While the ballot title in a voter pamphlet summary used narrower language, subsidiary materials cannot rewrite enacted law. The charter itself uses the phrase “non‑emergency ordinances” elsewhere (Section 2‑117), proving the drafters knew how to limit the scope when they intended to. They chose not to here.
The contrast is stark. The charter uses broad language; the ballot title uses narrow language. Under basic principles of legal interpretation, the enacted text controls.
I served 12 years as mayor of Ketchikan, Alaska, under a charter that stated: “The mayor shall not have a vote except in the case of a tie.’ There, the council set its own rules, but the mayor still voted on every tie, including amendments to ordinances and budgets. Portland’s charter uses the exact same structure. The council sets its operating rules, but the mayor must break ties.
Why this matters now
Currently, the council’s operating rules, shaped by the city attorney’s interpretation, prohibit the mayor from breaking ties on budget amendments. If that interpretation is wrong, Portland is operating under procedures that directly conflict with its own foundational law.
This is not merely procedural trivia. Portland’s new government structure depends on the ability to function despite ideological fragmentation within a 12-member council. The repeated 6-6 votes during the budget process are exactly the scenario reformers anticipated when they added the tiebreaker provision.
What must happen now
If the mayor cannot break ties on major legislative and budget matters, Portland has a government with a built‑in paralysis mechanism.
This demands an independent legal review—not from the city attorney’s office, which authored the limiting memo, but from an outside constitutional lawyer with no institutional stake in the outcome.

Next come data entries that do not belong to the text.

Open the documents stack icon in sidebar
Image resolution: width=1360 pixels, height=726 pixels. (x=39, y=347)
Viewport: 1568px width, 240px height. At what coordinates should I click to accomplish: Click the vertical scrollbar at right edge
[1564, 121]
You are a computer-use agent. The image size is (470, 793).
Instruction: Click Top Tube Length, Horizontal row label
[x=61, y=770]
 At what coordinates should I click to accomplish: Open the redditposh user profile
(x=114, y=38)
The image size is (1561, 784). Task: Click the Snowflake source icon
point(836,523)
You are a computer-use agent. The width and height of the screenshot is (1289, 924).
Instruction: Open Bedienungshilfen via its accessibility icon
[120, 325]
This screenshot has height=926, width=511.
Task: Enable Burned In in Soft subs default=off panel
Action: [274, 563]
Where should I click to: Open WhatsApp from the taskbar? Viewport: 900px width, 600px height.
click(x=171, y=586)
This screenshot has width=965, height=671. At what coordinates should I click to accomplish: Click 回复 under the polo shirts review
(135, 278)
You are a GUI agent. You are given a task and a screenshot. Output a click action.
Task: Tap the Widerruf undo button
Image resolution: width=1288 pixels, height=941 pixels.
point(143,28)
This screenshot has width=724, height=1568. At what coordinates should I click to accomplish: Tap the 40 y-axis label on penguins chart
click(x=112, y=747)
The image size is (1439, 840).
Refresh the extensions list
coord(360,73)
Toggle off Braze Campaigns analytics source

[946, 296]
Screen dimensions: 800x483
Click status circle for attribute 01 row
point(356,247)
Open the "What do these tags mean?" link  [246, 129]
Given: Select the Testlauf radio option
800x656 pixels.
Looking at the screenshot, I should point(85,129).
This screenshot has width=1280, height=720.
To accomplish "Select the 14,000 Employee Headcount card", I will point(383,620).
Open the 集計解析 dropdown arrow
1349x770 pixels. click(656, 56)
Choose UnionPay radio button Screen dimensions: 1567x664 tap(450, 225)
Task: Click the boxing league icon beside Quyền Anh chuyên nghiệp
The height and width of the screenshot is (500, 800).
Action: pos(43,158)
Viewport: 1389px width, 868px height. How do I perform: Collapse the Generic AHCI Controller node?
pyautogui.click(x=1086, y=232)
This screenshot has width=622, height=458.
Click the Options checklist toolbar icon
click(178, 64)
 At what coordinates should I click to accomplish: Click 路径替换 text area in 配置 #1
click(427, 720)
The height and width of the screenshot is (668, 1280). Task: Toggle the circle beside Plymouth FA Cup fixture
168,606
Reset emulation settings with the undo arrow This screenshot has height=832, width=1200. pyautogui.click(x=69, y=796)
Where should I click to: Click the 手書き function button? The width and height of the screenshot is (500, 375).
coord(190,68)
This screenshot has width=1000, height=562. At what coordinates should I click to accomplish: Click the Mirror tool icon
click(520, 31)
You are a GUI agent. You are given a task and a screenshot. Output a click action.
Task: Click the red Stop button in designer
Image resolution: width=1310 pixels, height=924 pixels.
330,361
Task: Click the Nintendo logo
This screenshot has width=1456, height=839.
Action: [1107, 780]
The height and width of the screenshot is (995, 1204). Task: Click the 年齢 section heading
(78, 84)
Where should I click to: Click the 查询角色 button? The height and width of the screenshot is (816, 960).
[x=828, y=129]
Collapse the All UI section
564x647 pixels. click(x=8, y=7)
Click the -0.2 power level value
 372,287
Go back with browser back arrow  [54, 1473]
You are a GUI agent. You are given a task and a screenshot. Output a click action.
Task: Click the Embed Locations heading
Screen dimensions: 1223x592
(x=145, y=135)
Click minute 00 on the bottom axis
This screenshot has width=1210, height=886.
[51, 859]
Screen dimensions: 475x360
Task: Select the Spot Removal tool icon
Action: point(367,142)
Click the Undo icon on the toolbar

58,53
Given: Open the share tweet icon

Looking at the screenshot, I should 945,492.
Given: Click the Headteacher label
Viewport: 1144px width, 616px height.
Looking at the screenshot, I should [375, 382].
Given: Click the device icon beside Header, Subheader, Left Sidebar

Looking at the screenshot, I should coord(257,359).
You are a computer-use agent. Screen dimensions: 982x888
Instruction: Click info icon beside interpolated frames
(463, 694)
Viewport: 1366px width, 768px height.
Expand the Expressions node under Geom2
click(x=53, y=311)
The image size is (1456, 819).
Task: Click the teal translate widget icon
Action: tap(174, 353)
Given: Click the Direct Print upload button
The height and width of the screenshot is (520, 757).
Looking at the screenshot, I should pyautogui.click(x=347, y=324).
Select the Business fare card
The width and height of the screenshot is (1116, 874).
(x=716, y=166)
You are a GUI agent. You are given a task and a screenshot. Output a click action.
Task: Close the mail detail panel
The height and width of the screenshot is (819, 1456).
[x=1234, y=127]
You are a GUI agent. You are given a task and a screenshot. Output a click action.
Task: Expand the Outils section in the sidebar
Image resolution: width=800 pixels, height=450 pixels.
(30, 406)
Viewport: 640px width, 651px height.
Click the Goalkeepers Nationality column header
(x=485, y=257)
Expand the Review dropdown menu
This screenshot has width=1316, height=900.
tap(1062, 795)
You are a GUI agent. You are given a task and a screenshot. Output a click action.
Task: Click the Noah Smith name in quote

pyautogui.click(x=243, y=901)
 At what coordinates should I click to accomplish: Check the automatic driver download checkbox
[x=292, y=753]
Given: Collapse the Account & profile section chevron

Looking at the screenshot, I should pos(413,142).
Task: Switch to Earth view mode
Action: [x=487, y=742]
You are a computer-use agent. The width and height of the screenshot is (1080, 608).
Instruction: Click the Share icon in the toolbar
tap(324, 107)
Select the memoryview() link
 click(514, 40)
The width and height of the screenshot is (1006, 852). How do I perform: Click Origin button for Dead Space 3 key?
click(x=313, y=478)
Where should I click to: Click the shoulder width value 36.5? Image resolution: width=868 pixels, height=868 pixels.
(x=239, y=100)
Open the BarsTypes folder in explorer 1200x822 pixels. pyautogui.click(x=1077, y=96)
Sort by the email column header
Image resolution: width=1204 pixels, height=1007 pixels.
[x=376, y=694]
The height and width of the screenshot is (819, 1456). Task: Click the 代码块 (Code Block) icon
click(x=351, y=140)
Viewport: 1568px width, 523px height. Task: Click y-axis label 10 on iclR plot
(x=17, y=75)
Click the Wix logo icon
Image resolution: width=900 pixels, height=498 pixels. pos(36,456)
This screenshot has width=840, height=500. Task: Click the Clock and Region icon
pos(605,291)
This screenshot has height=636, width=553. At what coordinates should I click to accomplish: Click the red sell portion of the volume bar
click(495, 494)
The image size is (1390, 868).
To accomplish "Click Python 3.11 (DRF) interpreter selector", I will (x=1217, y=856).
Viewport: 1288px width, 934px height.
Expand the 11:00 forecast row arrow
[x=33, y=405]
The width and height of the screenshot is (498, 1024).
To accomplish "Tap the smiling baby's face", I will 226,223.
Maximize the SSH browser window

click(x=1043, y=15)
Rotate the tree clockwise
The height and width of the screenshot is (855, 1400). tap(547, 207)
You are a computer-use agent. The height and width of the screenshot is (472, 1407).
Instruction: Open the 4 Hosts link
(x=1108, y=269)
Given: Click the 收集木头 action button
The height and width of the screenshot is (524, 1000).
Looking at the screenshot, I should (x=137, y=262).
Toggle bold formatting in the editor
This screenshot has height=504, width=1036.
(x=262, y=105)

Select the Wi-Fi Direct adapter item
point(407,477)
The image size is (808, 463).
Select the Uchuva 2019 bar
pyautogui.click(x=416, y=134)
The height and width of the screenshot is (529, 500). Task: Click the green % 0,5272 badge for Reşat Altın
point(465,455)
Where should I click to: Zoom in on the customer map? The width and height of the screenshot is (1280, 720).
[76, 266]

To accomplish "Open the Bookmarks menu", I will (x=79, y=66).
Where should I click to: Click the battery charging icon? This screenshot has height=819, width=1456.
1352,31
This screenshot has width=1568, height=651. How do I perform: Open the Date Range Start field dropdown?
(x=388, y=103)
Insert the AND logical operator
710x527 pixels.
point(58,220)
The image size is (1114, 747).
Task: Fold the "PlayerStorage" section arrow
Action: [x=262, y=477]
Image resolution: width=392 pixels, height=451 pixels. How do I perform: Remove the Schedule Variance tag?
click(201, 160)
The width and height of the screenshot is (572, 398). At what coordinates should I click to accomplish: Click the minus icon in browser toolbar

The core question is simple:
Does Section 2-401(e)’s reference to “matters before the Council” mean what it says?
A stronger step would be for those councilors who believe the charter means what it says to jointly fund a request for judicial clarification. Public officials share standing to seek judicial enforcement of charter requirements tied to their official duties, especially where voting authority is allegedly diluted or disregarded.
If tied motions are treated as failures when the charter requires a mayoral tiebreaker, councilors could argue that the constitutional process was not followed. An incorrect interpretation, they can contend, effectively altered the governing charter structure approved by voters.
They may not only have the authority to challenge the interpretation but may have an obligation to do so. Because, if the charter means what it plainly says, Portland may have spent the week operating under the wrong rule.
Portland deserves a government capable of governing. The charter’s framers tried to provide one. Whether their work is being faithfully interpreted is a question that demands a straight answer before the next 6‑6 tie buries another decision.





Thank you, Bob Weinstein, for clearly making the case for the Mayor’s tie-breaking authority. These 6-6 votes are gridlock and frustrating. A tie vote prevented my common sense public safety budget amendment from passing last week.
Absolutely. Do it now. Do it quickly. Save us from ourselves. Make democracy work.